[Excerpts from a dataset]
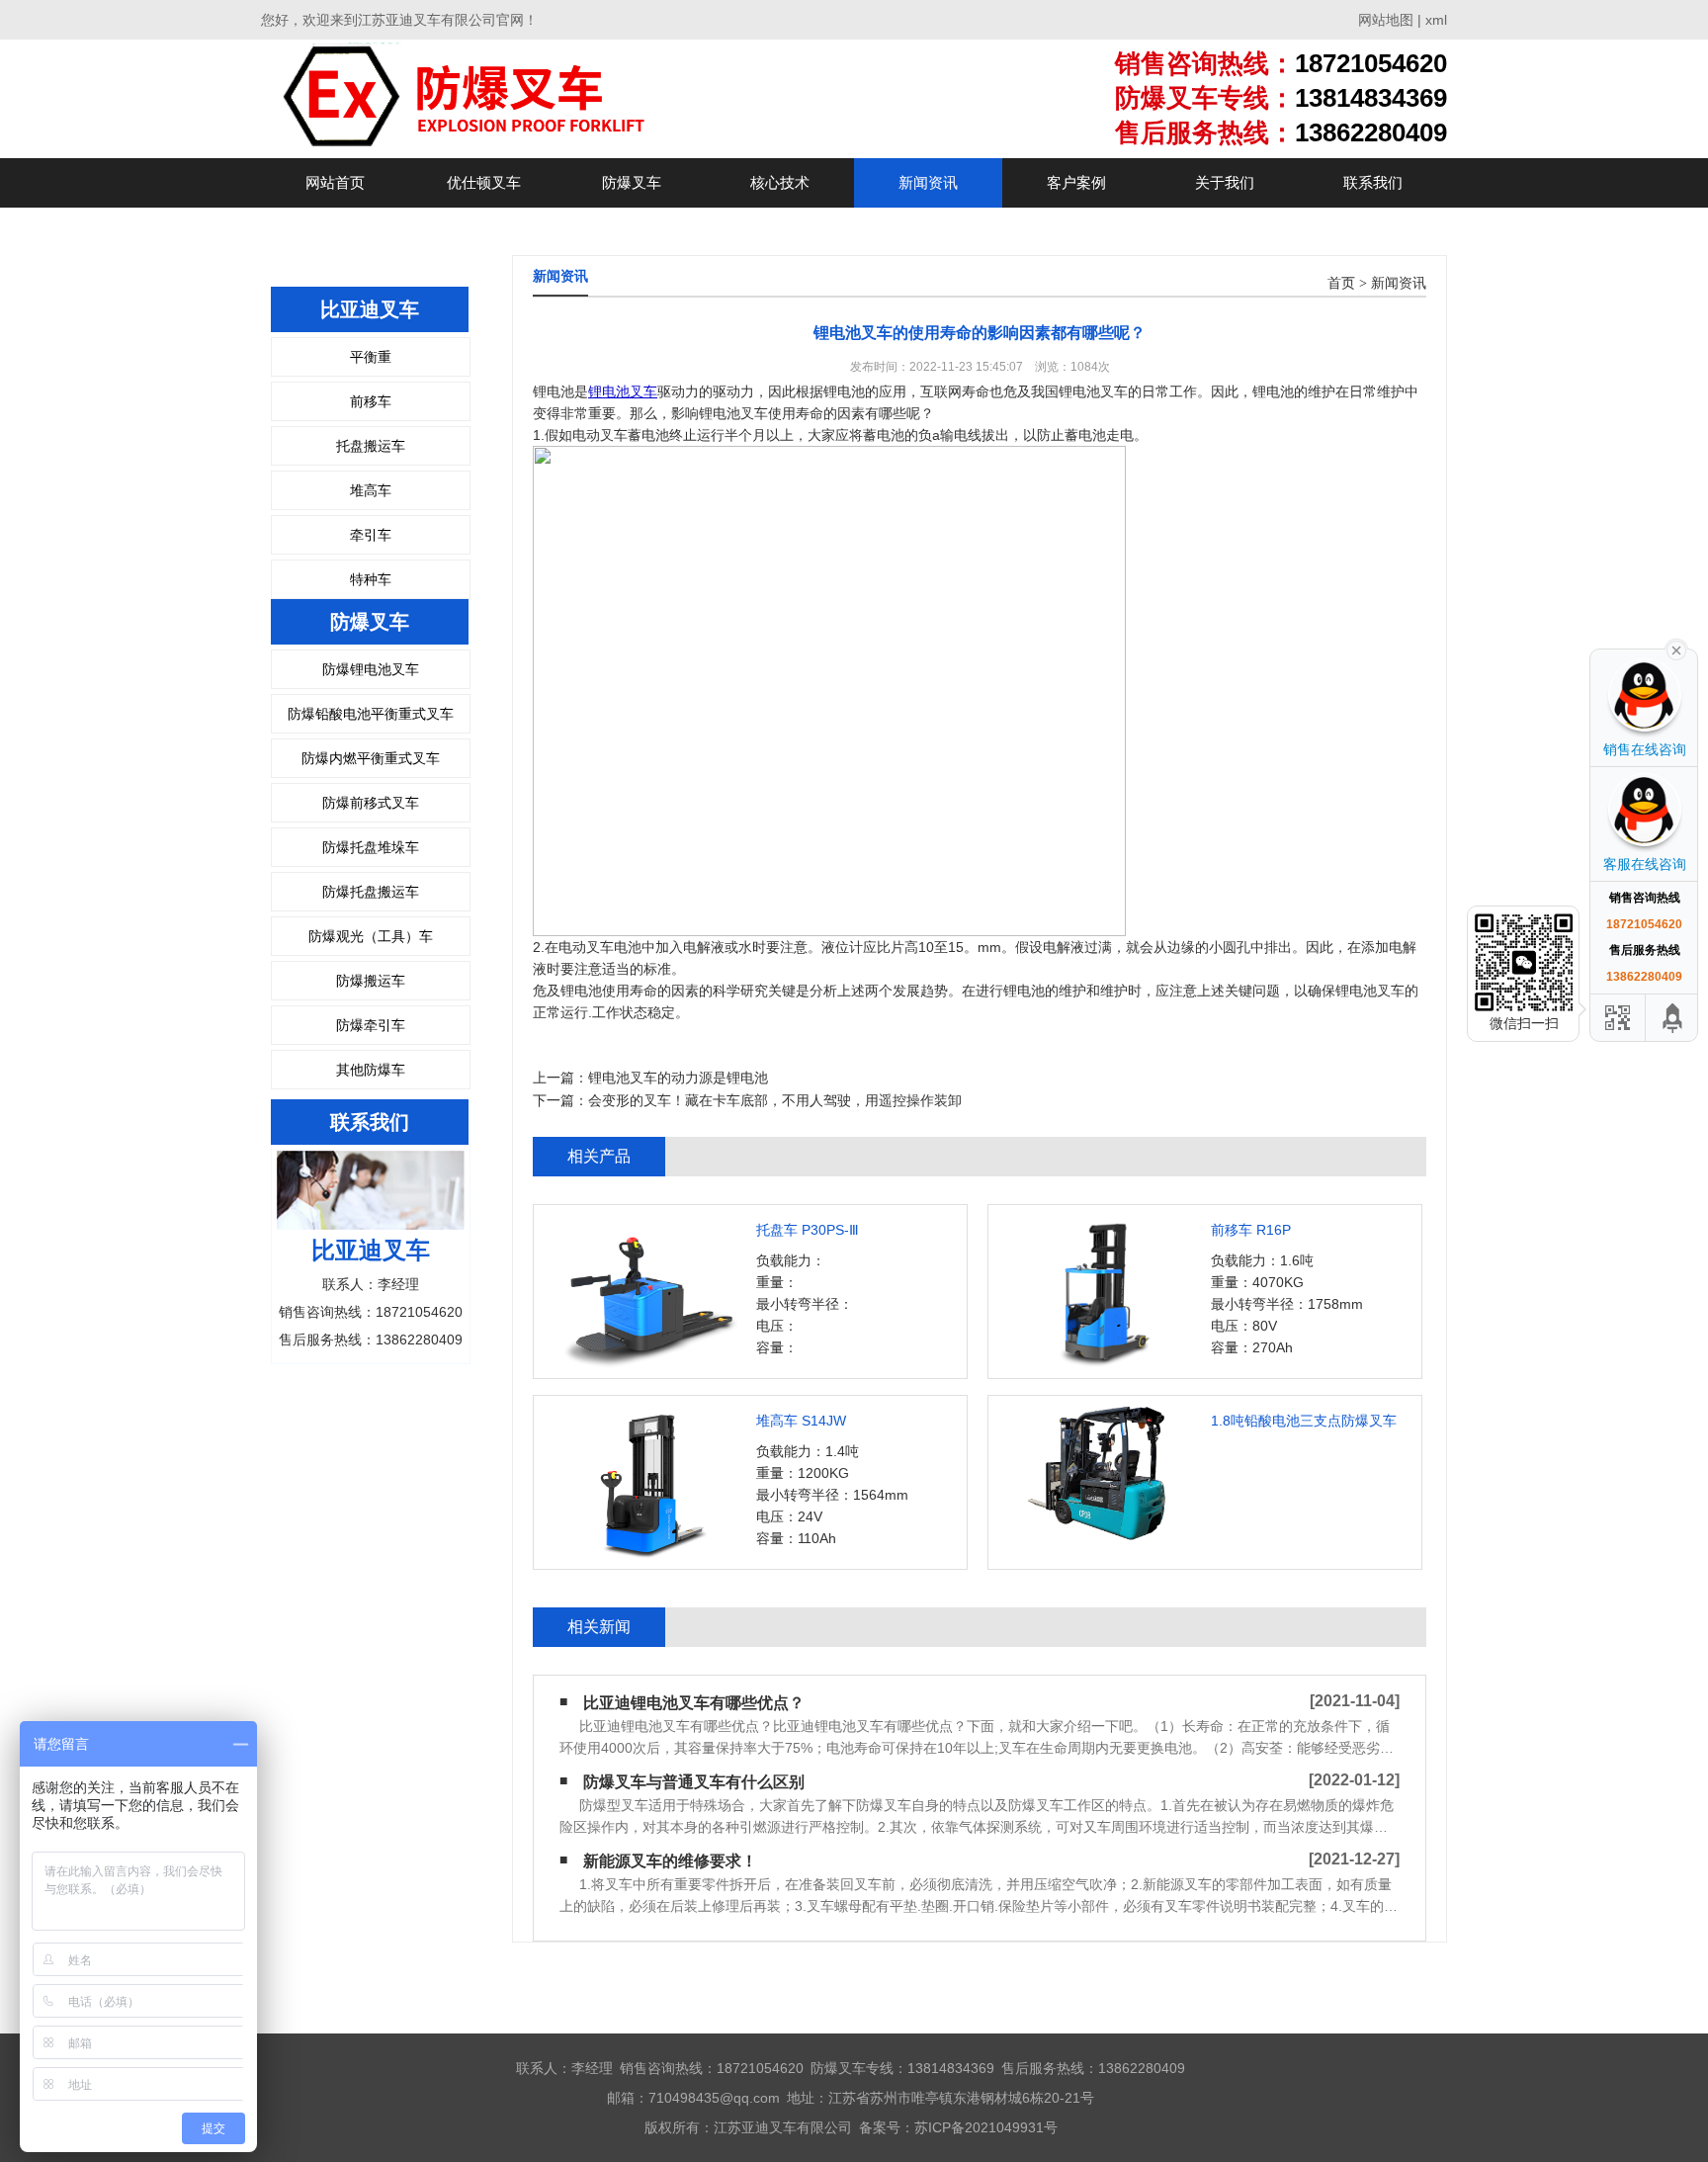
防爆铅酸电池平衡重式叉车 (371, 714)
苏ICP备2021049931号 (986, 2127)
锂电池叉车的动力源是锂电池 (678, 1077)
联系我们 (1373, 182)
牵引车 (370, 535)
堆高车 (370, 490)
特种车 (370, 579)
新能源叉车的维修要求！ (670, 1861)
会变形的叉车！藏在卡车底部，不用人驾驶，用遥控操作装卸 (775, 1100)
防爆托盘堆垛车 (370, 847)
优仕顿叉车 (484, 182)
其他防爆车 (370, 1070)
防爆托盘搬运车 (370, 892)
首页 (1341, 283)
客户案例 (1076, 182)
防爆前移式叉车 (370, 803)
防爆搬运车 (370, 981)
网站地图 (1385, 20)
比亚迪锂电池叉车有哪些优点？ (694, 1702)
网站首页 (335, 182)
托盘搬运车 (370, 446)
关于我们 (1224, 182)
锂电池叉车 (622, 391)
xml (1436, 20)
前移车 (370, 401)
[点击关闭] (1676, 648)
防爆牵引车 (370, 1025)
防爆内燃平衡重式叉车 (370, 758)
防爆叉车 (631, 182)
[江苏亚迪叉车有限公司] (524, 98)
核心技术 (780, 182)
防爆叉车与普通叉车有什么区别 (694, 1781)
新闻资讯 (928, 182)
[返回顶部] (1673, 1018)
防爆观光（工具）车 (370, 936)
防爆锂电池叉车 (370, 669)
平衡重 (370, 357)
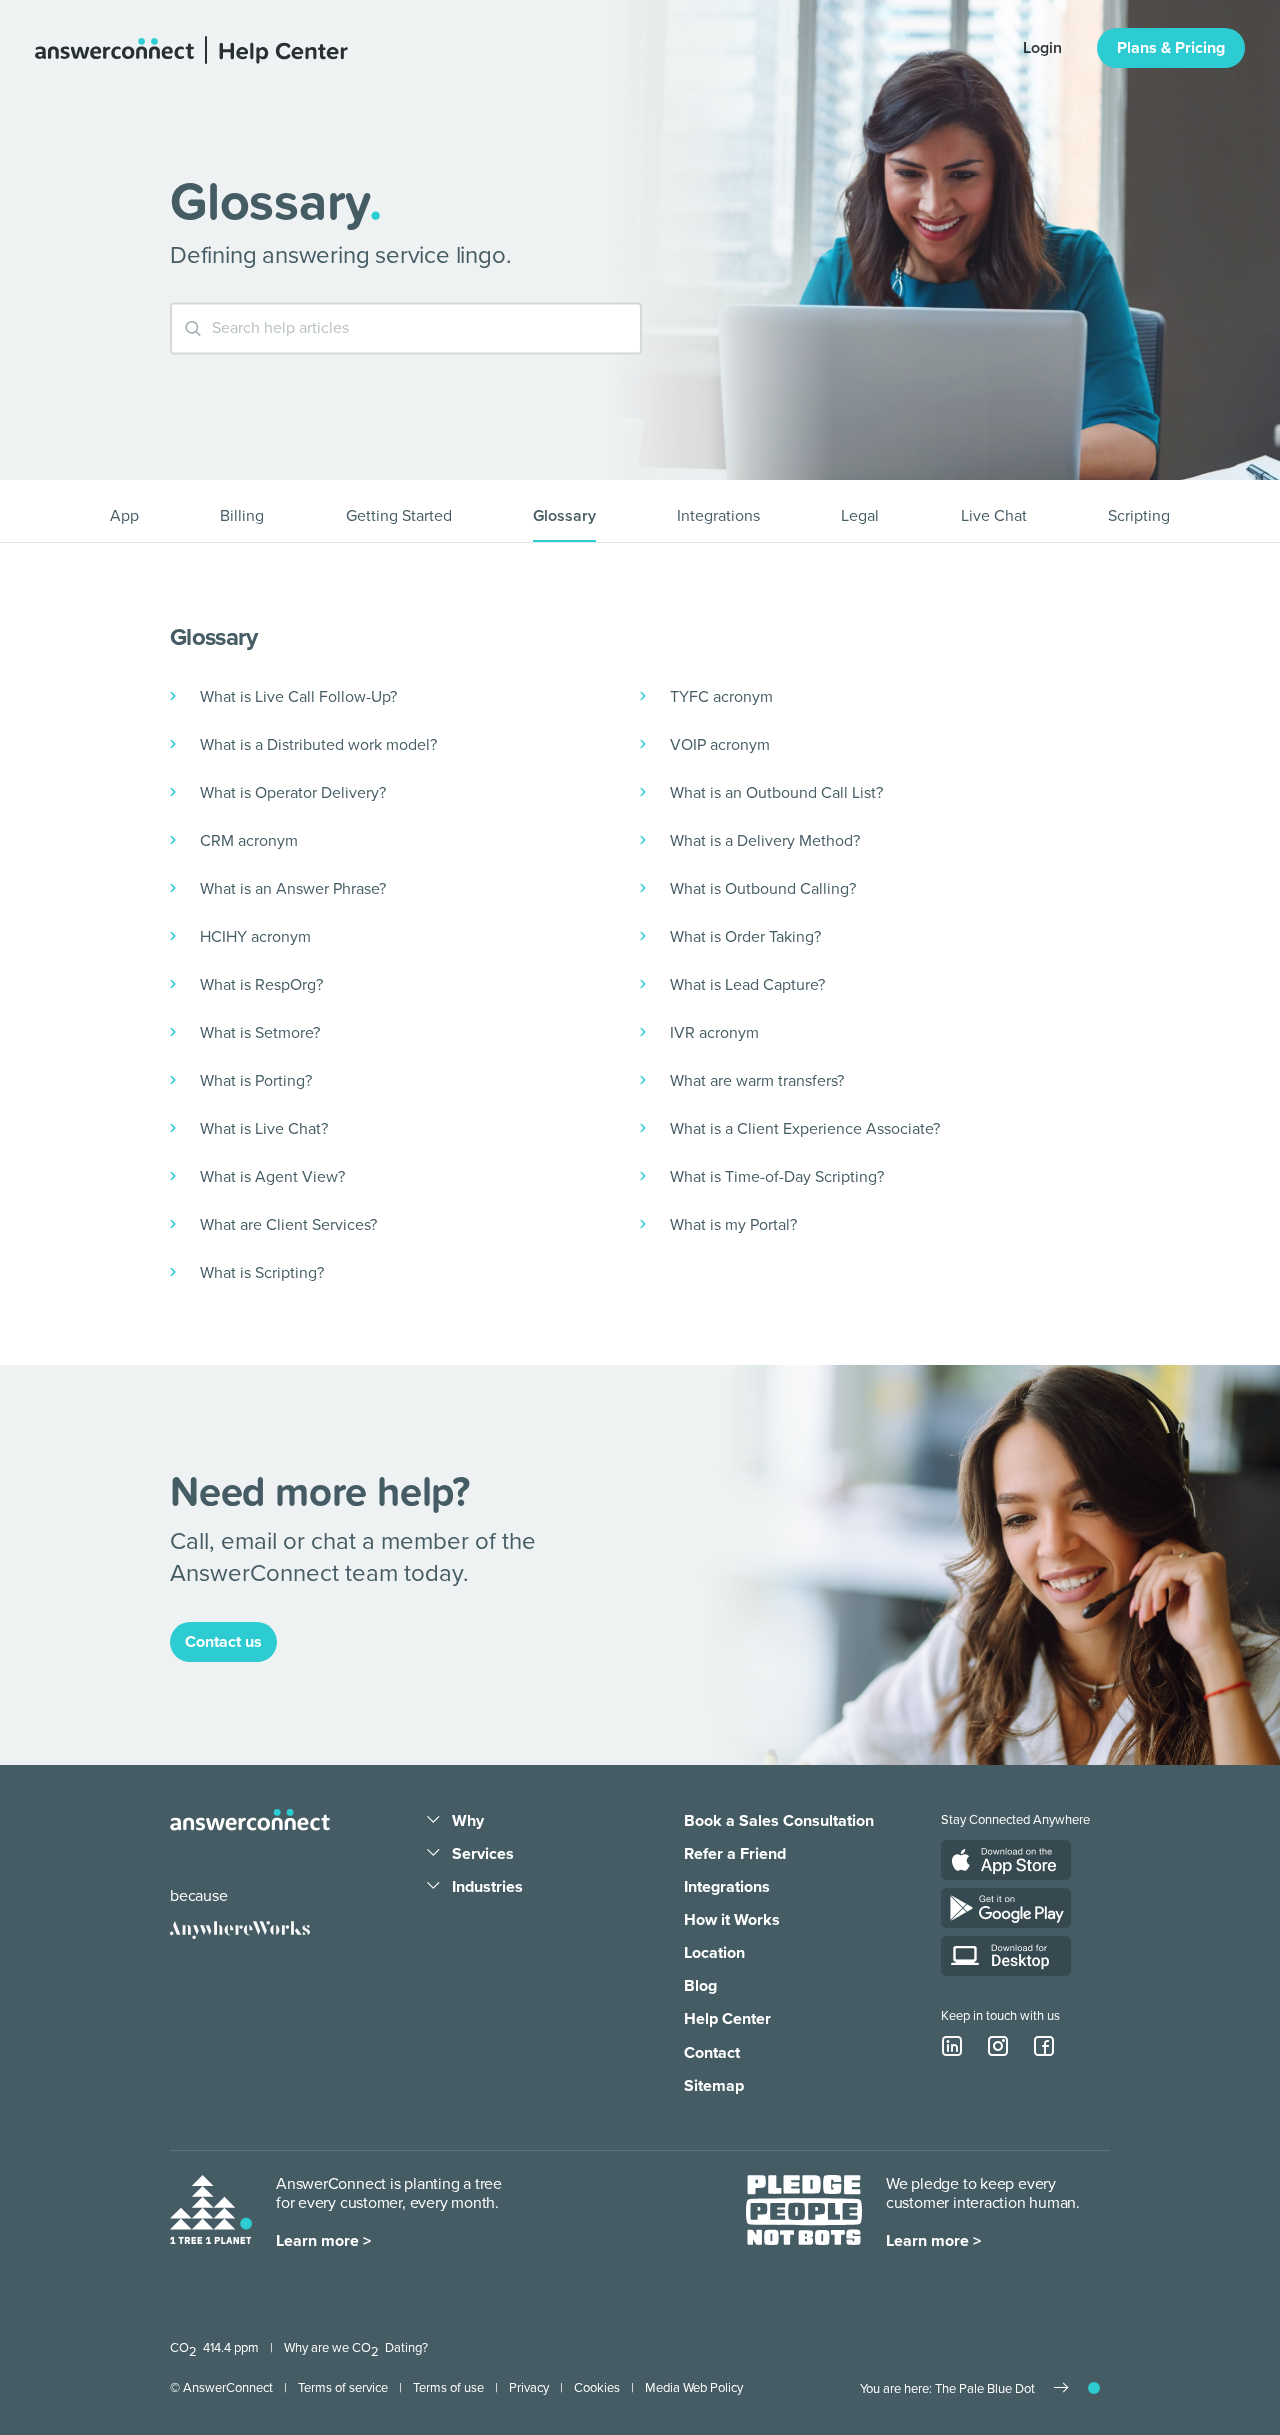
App (124, 516)
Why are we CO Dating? (356, 2348)
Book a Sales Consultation (779, 1821)
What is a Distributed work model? (318, 745)
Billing (242, 516)
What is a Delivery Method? (765, 841)
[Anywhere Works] (240, 1930)
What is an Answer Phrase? (293, 889)
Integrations (718, 516)
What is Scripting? (262, 1273)
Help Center (727, 2019)
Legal (860, 516)
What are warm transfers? (757, 1081)
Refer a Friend (735, 1854)
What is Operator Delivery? (293, 793)
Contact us (223, 1642)
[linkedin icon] (952, 2046)
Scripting (1139, 516)
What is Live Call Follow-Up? (298, 697)
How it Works (732, 1920)
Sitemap (714, 2086)
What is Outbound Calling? (763, 889)
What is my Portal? (733, 1225)
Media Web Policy (694, 2388)
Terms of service (343, 2388)
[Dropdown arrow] (433, 1821)
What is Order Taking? (745, 937)
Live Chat (994, 516)
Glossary (564, 516)
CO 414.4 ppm (214, 2348)
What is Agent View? (272, 1177)
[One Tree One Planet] (211, 2214)
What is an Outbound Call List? (776, 793)
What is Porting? (256, 1081)
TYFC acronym (721, 697)
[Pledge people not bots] (804, 2214)
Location (714, 1953)
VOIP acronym (720, 745)
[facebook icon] (1044, 2046)
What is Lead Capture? (747, 985)
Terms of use (448, 2388)
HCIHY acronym (255, 937)
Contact (712, 2053)
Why (468, 1821)
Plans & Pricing (1171, 48)
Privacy (529, 2388)
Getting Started (399, 516)
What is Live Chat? (264, 1129)
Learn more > (323, 2241)
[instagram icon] (998, 2046)
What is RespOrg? (261, 985)
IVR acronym (714, 1033)
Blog (700, 1986)
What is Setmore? (260, 1033)
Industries (487, 1887)
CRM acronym (249, 841)
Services (483, 1854)
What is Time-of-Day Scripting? (777, 1177)
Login (1042, 48)
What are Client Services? (288, 1225)
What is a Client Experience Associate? (805, 1129)
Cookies (597, 2388)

> DIRECTIONS
Please output every record above exactly. Leave the pictures out.

> ANSWER SPACE
防爆铅酸电池平衡重式叉车 (371, 714)
苏ICP备2021049931号 (986, 2127)
锂电池叉车的动力源是锂电池 (678, 1077)
联系我们 (1373, 182)
牵引车 (370, 535)
堆高车 (370, 490)
特种车 (370, 579)
新能源叉车的维修要求！ (670, 1861)
会变形的叉车！藏在卡车底部，不用人驾驶，用遥控操作装卸 (775, 1100)
防爆托盘堆垛车 (370, 847)
优仕顿叉车 (484, 182)
其他防爆车 (370, 1070)
防爆托盘搬运车 (370, 892)
首页 (1341, 283)
客户案例 (1076, 182)
防爆前移式叉车 (370, 803)
防爆搬运车 (370, 981)
网站地图 (1385, 20)
比亚迪锂电池叉车有哪些优点？ (694, 1702)
网站首页 (335, 182)
托盘搬运车 (370, 446)
关于我们 (1224, 182)
锂电池叉车 (622, 391)
xml (1436, 20)
前移车 (370, 401)
[点击关闭] (1676, 648)
防爆牵引车 (370, 1025)
防爆内燃平衡重式叉车 (370, 758)
防爆叉车 (631, 182)
[江苏亚迪叉车有限公司] (524, 98)
核心技术 (780, 182)
防爆叉车与普通叉车有什么区别 (694, 1781)
新闻资讯 (928, 182)
[返回顶部] (1673, 1018)
防爆观光（工具）车 (370, 936)
防爆锂电池叉车 (370, 669)
平衡重 (370, 357)
App (124, 516)
Why are we CO Dating? (356, 2348)
Book a Sales Consultation (779, 1821)
What is a Distributed work model? (318, 745)
Billing (242, 516)
What is a Delivery Method? (765, 841)
[Anywhere Works] (240, 1930)
What is an Answer Phrase? (293, 889)
Integrations (718, 516)
What is Scripting? (262, 1273)
Help Center (727, 2019)
Legal (860, 516)
What are warm transfers? (757, 1081)
Refer a Friend (735, 1854)
What is Operator Delivery? (293, 793)
Contact us (223, 1642)
[linkedin icon] (952, 2046)
Scripting (1139, 516)
What is Live Call Follow-Up? (298, 697)
How it Works (732, 1920)
Sitemap (714, 2086)
What is Outbound Calling? (763, 889)
What is my Portal? (733, 1225)
Media Web Policy (694, 2388)
Terms of service (343, 2388)
[Dropdown arrow] (433, 1821)
What is Order Taking? (745, 937)
Live Chat (994, 516)
Glossary (564, 516)
CO 414.4 ppm (214, 2348)
What is Agent View? (272, 1177)
[One Tree One Planet] (211, 2214)
What is an Outbound Call List? (776, 793)
What is Porting? (256, 1081)
TYFC acronym (721, 697)
[Pledge people not bots] (804, 2214)
Location (714, 1953)
VOIP acronym (720, 745)
[facebook icon] (1044, 2046)
What is Lead Capture? (747, 985)
Terms of use (448, 2388)
HCIHY acronym (255, 937)
Contact (712, 2053)
Why (468, 1821)
Plans & Pricing (1171, 48)
Privacy (529, 2388)
Getting Started (399, 516)
What is Live Chat? (264, 1129)
Learn more > (323, 2241)
[instagram icon] (998, 2046)
What is RespOrg? (261, 985)
IVR acronym (714, 1033)
Blog (700, 1986)
What is Setmore? (260, 1033)
Industries (487, 1887)
CRM acronym (249, 841)
Services (483, 1854)
What is Time-of-Day Scripting? (777, 1177)
Login (1042, 48)
What are Client Services? (288, 1225)
What is a Client Experience Associate? (805, 1129)
Cookies (597, 2388)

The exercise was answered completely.